Предложенный отрывок:
Бедуины из племени феджр, которому принадлежала эта долина, назвали ее Аль-Холь за то, что она была бесплодной, вот и теперь мы ехали по ней, не встречая ни малейших признаков жизни: ни следов газелей, ни ящериц в камнях, ни крысиных нор, даже птиц – и тех здесь не было. <…> Единственными звуками были отголоски гулкого эха ударяющихся один о другой камней, вылетавших из-под ног наших верблюдов, да тихое, несмолкаемое шуршание песка, медленно перегоняемого горячим ветром на запад по истертому известняку.

Рабочие задания:
[A] Повторите дословно часть отрывка о долине Аль-Холь: начните со слов «Бедуины из племени» и остановитесь после слов «по истертому известняку.».
[B] Перечислите все признаки жизни, которых, согласно отрывку о долине Аль-Холь, путники не встречали в долине.

Записи данных:
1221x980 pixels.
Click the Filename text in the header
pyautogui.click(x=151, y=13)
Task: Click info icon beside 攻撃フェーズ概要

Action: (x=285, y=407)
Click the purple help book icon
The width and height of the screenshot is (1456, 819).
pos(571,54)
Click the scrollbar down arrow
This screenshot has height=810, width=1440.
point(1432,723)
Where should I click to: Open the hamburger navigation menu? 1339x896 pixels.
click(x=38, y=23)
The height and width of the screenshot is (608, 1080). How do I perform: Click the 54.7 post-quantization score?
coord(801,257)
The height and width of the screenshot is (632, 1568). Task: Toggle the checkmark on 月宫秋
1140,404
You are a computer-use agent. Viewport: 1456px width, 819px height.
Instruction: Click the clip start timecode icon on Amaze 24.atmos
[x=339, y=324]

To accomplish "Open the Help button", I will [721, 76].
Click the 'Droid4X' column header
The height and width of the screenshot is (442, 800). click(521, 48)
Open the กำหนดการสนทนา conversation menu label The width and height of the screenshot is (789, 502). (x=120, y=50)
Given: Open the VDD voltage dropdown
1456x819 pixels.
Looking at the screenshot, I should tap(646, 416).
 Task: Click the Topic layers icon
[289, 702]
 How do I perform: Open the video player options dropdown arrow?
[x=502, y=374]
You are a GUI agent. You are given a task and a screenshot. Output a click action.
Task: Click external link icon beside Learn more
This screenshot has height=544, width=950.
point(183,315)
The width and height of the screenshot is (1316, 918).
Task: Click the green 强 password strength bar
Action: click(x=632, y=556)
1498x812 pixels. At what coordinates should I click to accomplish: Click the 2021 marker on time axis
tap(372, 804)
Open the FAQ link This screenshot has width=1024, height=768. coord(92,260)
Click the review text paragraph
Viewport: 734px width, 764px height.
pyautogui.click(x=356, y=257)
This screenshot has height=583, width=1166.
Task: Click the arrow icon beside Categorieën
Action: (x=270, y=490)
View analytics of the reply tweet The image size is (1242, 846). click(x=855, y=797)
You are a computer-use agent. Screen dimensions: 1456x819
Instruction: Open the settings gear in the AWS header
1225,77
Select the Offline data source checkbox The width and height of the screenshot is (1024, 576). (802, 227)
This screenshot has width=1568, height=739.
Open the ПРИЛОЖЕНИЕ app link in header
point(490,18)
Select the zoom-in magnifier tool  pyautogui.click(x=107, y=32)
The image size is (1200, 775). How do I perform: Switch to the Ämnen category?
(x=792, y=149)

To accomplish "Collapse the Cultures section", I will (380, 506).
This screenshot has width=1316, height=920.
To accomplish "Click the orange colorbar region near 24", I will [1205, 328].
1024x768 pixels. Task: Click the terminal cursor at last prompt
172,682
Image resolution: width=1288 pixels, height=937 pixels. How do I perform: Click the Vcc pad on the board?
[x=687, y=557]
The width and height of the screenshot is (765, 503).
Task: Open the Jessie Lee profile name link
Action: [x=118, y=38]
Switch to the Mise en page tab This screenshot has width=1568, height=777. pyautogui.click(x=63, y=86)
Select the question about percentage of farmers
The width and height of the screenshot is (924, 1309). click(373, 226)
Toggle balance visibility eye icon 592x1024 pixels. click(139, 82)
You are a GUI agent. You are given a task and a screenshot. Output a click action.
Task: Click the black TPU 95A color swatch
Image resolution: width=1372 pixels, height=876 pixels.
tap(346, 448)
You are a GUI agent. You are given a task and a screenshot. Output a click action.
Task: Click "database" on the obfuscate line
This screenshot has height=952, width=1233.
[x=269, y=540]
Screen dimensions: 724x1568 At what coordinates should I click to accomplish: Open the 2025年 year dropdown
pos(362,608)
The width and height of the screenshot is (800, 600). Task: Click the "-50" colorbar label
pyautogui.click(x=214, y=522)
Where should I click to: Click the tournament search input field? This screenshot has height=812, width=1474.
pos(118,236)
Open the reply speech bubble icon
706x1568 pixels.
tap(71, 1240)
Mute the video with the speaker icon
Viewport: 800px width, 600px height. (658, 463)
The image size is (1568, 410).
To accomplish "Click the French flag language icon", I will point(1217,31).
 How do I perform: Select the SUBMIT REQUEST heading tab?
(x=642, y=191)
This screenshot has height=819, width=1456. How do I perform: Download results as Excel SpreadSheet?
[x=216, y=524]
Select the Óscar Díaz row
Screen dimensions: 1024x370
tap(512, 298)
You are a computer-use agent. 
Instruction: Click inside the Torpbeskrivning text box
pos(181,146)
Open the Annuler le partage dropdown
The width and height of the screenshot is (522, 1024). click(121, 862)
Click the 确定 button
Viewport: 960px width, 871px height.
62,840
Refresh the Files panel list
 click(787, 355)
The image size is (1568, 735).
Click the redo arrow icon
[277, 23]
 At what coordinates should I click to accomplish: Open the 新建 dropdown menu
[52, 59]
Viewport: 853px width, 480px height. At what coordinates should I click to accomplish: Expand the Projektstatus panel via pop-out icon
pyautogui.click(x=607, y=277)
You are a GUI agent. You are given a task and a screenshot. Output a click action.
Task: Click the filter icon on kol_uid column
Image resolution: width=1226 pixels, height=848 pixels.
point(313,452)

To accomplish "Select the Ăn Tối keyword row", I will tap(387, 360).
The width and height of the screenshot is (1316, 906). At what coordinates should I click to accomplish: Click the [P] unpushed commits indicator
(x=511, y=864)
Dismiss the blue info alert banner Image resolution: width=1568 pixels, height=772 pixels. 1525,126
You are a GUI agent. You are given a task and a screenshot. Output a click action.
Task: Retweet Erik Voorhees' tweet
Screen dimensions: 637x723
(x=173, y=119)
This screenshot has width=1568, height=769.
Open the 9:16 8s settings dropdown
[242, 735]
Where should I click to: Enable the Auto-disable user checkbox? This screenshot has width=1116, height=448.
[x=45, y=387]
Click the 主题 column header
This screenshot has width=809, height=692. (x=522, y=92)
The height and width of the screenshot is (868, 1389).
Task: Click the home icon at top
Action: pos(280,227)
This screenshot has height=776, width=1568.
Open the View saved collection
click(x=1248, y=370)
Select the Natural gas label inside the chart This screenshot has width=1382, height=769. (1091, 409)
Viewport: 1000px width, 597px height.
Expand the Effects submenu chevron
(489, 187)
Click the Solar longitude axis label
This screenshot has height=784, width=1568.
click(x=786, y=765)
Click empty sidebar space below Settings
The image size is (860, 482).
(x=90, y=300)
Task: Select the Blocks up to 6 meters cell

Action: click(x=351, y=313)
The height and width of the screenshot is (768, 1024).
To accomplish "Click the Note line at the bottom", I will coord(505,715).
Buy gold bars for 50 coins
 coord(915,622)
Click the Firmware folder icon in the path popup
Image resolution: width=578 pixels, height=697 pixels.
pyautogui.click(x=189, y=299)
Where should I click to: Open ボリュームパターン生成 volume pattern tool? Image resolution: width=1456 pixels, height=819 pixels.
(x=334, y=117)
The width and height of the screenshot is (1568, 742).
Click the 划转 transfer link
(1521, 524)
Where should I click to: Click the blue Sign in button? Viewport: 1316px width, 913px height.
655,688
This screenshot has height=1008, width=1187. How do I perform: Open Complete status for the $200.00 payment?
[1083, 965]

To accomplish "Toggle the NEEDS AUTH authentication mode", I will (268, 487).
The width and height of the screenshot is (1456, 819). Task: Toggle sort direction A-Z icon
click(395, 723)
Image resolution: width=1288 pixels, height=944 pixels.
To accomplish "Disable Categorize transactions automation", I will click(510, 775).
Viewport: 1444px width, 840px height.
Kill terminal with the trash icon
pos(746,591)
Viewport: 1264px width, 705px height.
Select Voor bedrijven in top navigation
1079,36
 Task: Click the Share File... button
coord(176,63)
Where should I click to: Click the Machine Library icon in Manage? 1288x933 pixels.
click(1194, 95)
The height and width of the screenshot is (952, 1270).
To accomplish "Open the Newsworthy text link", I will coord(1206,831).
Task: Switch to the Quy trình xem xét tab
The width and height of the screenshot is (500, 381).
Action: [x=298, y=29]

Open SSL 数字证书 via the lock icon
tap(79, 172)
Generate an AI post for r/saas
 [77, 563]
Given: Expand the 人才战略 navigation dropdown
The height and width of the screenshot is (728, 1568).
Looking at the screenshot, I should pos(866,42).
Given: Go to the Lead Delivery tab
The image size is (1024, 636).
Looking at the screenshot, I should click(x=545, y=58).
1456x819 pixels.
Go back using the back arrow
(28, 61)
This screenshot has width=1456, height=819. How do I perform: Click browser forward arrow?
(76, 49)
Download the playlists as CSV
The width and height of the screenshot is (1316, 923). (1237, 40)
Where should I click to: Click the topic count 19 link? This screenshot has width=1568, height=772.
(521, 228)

Ответы к задачам:
[A]
Бедуины из племени феджр, которому принадлежала эта долина, назвали ее Аль-Холь за то, что она была бесплодной, вот и теперь мы ехали по ней, не встречая ни малейших признаков жизни: ни следов газелей, ни ящериц в камнях, ни крысиных нор, даже птиц – и тех здесь не было. <…> Единственными звуками были отголоски гулкого эха ударяющихся один о другой камней, вылетавших из-под ног наших верблюдов, да тихое, несмолкаемое шуршание песка, медленно перегоняемого горячим ветром на запад по истертому известняку.

[B] Следы газелей, ящерицы в камнях, крысиные норы, птицы.